I really wish to create that kind of nature that’s got realism whilst not being too memory-heavy.
So I’ve tried using the decal method, where the trunk is a mesh and the leaves are decals.
While it’s got something, it’s very complex to place the leaves properly. To me it feels nothing like an actual tree unless you’ve got perfect spots to place the leaves.
So my second idea was having everything on the tree a mesh. (Trunk + leaves)
This looks REALLY awesome. But it’s only good for a small amount of those trees. If it were a forest like that, the players would need a really high-end PC to run it without lag. Which is such a shame!
Does anybody know a way somewhere inbetween? Or maybe make the high quality trees a possibility without being too laggy?
You could do the leaves as one low-poly mesh with all UVs over the same spot and put a transparent leaf texture on that.
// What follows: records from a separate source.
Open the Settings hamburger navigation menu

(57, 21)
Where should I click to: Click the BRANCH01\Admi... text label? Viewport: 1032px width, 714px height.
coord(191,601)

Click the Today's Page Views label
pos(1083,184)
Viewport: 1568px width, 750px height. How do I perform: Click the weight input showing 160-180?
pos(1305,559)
If you use a SpecialMesh instead of a meshpart, you can even place the leaf texture as a decal and make the part itself transparent and it’ll be less glitchy than transparency with decals already is.
Since Roblox now loads unique meshes as a single asset, if you figured out a way to make the trees box collision, cancollide false, and a transparent collision part underlay, you’d be surprised how far you’d go in making a forest.
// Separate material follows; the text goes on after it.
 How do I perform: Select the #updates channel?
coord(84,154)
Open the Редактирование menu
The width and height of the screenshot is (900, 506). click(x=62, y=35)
That is, if you’re only using a limited number of different meshes.
I’ll try to help visualize it if needed once I’m on a computer. Basically, what I think they mean is for you to do this:
Set the collision of the tree mesh to box collision
Turn CanCollide off on the tree mesh, so players walk through it
Make an invisible cylinder block and drag it inside the tree
Group the tree and cylinder into a model
Use this model for the trees in the forest
The cylinder is there to make sure players collide with part of the tree. By changing the tree’s collision to box collision you’ll have a lot less complex geometry for the physics to handle, which should improve the conditions for lower end devices.
How could I handle the shadows properly @Extuls? Because it doesn’t cast a shadow now. Which is fine if there’s no other way, but I’d love to know haha.
I assume that the collission is the reason why it’s laggy. Like @Extuls mentioned:
The reason I think why CanCollide is disabled, is to make sure people don’t walk against a literal box of emptyness around the trees. Can’t say that for sure though.
I don’t know a lot about this either. I was just explaining what someone above said.
However, if casting shadows requires the physics, then even with CanCollide off and default collisions it would still be doing something more. But again, anyone with more knowledge is free to jump in and correct anything, of course.
Even with collision turned off, the engine still needs to calculate physics. One example is most likely because the lighting uses the physical properties of a mesh to cast a shadow.
But even if a MeshPart’s collision is set to false, it still needs to calculate the physics of a shape because of the “Touched” event. Your character can still interact with Parts that don’t have collision, therefor the engine needs to calculate the physics in order to give you accurate results if you happen to use a Touched event on a “Default” CollisionFideltiy MeshPart.
As long as you switch out models say via a queue and not all at once, should be relatively lag-free to switch between the two. Actual games outside of ROBLOX don’t do LOD via mesh deformation but switch between created/generated meshes as well. So idk where mesh deformation was suppose to play a part.